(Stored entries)

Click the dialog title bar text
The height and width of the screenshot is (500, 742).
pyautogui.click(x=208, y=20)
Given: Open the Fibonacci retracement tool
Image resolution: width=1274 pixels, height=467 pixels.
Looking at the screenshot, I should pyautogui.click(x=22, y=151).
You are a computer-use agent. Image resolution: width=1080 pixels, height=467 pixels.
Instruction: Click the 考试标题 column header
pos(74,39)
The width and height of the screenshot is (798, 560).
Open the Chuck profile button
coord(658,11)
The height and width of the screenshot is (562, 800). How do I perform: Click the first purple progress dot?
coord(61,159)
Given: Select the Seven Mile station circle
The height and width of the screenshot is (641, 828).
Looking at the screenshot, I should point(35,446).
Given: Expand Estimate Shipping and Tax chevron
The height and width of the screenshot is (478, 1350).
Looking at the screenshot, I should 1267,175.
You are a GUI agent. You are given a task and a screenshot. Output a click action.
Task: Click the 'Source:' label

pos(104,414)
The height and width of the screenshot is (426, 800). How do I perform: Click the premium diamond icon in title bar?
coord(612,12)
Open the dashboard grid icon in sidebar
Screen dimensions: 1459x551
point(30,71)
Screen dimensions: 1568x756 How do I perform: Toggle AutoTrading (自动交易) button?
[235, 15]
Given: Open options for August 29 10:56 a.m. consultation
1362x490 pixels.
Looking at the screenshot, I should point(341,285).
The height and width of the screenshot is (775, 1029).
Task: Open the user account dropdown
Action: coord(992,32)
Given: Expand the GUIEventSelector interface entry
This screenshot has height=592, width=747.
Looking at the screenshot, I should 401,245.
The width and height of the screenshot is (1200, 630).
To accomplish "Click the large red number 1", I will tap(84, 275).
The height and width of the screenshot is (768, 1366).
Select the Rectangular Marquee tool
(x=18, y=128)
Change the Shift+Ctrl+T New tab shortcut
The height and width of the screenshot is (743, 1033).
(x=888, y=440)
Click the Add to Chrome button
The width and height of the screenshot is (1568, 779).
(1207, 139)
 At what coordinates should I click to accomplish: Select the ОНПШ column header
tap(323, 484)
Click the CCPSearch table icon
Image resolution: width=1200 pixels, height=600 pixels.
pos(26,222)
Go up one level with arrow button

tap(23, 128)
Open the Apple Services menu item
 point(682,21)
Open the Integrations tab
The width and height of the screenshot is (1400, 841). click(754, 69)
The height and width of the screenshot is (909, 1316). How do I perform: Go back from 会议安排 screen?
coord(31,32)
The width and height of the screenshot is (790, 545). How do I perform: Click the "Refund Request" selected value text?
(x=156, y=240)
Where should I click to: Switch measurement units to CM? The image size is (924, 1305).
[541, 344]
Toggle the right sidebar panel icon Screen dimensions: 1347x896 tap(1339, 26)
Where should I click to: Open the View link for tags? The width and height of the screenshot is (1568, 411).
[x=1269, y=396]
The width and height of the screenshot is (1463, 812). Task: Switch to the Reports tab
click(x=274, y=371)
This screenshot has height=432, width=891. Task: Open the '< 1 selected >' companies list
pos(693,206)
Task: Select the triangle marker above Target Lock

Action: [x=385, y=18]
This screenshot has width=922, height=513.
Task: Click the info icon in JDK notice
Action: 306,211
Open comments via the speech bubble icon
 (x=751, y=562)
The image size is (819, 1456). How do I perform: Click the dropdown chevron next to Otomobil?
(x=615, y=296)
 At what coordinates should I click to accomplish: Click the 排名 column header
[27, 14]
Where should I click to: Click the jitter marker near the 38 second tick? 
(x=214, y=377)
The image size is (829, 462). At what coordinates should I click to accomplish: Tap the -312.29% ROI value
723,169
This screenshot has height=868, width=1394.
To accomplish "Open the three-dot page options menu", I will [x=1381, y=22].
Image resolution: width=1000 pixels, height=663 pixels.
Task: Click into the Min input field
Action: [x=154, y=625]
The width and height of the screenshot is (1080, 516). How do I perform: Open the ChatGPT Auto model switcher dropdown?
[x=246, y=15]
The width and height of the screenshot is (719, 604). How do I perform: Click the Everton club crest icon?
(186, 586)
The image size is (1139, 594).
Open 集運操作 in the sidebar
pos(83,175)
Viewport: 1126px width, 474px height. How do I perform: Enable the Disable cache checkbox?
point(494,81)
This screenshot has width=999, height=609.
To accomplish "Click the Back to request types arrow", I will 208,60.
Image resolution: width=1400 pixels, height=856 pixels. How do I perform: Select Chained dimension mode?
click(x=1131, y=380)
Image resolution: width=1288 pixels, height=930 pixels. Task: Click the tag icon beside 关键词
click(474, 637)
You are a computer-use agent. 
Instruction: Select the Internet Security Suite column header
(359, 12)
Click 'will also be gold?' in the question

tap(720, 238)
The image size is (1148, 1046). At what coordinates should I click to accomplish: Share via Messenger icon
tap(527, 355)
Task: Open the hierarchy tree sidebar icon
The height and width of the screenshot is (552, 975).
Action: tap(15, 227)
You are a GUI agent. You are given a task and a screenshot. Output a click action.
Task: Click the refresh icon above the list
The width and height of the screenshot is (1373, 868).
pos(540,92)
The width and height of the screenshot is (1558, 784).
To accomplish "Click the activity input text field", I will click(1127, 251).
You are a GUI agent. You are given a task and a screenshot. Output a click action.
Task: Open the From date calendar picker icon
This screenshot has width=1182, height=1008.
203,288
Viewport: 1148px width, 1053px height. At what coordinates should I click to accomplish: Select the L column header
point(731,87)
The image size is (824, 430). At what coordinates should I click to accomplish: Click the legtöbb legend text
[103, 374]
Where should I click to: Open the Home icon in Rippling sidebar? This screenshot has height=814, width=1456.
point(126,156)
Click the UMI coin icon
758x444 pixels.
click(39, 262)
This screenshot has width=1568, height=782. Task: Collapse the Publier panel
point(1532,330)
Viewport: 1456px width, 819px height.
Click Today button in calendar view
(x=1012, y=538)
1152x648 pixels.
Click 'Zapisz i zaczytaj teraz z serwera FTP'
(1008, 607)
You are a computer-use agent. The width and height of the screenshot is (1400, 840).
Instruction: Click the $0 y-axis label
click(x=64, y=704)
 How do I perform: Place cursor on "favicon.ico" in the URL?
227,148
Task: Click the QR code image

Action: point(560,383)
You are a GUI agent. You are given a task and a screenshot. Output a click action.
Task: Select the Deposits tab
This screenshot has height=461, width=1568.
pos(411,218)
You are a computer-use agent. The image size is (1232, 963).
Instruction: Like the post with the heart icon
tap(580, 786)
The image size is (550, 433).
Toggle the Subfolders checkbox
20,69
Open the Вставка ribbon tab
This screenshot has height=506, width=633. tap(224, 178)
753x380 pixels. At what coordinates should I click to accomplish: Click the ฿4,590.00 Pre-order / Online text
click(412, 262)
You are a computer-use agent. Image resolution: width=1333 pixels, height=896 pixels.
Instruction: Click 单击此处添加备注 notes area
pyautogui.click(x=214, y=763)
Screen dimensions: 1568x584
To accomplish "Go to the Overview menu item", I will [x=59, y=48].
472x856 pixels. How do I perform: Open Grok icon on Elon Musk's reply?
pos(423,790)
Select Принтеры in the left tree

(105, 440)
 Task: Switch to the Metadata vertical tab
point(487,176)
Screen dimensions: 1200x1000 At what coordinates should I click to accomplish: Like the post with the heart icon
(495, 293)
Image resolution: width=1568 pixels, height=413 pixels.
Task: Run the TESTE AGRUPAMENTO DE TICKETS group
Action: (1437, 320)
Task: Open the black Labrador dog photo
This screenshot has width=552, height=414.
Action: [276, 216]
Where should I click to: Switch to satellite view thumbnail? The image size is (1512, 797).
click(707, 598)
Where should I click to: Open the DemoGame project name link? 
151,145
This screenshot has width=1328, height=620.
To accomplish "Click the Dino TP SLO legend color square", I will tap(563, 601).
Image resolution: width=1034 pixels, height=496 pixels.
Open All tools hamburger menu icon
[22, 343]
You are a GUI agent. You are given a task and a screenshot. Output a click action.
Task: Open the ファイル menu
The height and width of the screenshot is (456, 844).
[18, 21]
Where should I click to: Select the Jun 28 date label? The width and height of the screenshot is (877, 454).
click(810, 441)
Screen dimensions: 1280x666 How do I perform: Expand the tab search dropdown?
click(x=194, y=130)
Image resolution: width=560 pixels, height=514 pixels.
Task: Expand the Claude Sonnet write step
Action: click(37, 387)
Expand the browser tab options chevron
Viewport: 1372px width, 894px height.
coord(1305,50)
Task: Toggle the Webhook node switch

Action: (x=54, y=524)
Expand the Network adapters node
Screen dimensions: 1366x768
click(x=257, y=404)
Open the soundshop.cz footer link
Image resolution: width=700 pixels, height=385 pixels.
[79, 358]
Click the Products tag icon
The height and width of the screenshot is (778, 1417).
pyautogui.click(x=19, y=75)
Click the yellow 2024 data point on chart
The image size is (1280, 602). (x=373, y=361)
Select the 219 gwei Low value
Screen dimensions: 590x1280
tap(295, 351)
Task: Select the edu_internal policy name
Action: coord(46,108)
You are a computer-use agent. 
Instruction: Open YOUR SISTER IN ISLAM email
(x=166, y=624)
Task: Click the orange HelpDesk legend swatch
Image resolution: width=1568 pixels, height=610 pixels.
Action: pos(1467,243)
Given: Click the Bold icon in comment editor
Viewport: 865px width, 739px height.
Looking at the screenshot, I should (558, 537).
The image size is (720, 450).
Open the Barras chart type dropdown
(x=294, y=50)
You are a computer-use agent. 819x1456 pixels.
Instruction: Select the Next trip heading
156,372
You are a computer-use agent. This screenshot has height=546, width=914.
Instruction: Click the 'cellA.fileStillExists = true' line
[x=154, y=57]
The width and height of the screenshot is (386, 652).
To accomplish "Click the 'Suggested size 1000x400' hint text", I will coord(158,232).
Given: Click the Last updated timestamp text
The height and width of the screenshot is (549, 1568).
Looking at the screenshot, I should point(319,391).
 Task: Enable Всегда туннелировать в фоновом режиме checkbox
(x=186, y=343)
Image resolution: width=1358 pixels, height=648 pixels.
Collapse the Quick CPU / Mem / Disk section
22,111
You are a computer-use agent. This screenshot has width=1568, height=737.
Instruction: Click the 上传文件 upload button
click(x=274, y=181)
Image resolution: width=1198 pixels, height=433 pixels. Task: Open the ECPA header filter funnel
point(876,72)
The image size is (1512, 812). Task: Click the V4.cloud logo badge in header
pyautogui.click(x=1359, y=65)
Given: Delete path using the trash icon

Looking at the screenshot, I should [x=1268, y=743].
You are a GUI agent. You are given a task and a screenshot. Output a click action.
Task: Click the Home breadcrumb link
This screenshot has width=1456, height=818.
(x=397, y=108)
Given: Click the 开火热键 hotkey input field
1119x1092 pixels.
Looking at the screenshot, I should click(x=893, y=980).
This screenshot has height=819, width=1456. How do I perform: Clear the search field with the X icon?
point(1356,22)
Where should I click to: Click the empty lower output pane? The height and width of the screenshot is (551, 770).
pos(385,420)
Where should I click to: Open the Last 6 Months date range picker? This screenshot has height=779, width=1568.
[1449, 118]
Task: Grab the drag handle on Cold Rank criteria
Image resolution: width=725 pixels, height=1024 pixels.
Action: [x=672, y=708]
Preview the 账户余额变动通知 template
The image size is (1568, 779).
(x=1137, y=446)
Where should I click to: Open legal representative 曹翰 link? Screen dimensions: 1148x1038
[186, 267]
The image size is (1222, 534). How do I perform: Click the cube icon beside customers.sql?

## WHAT IS BEING ASKED
Would you please filter the lines above and copy every one that includes "computer"?

## PROBLEM SOLUTION
You are a computer-use agent. Image resolution: width=1080 pixels, height=467 pixels.
You are a computer-use agent. 
You are a computer-use agent. The width and height of the screenshot is (1400, 840).
You are a computer-use agent. The image size is (1232, 963).
You are a computer-use agent. Image resolution: width=1333 pixels, height=896 pixels.
You are a computer-use agent. 
You are a computer-use agent. 819x1456 pixels.
You are a computer-use agent. This screenshot has height=546, width=914.
You are a computer-use agent. This screenshot has width=1568, height=737.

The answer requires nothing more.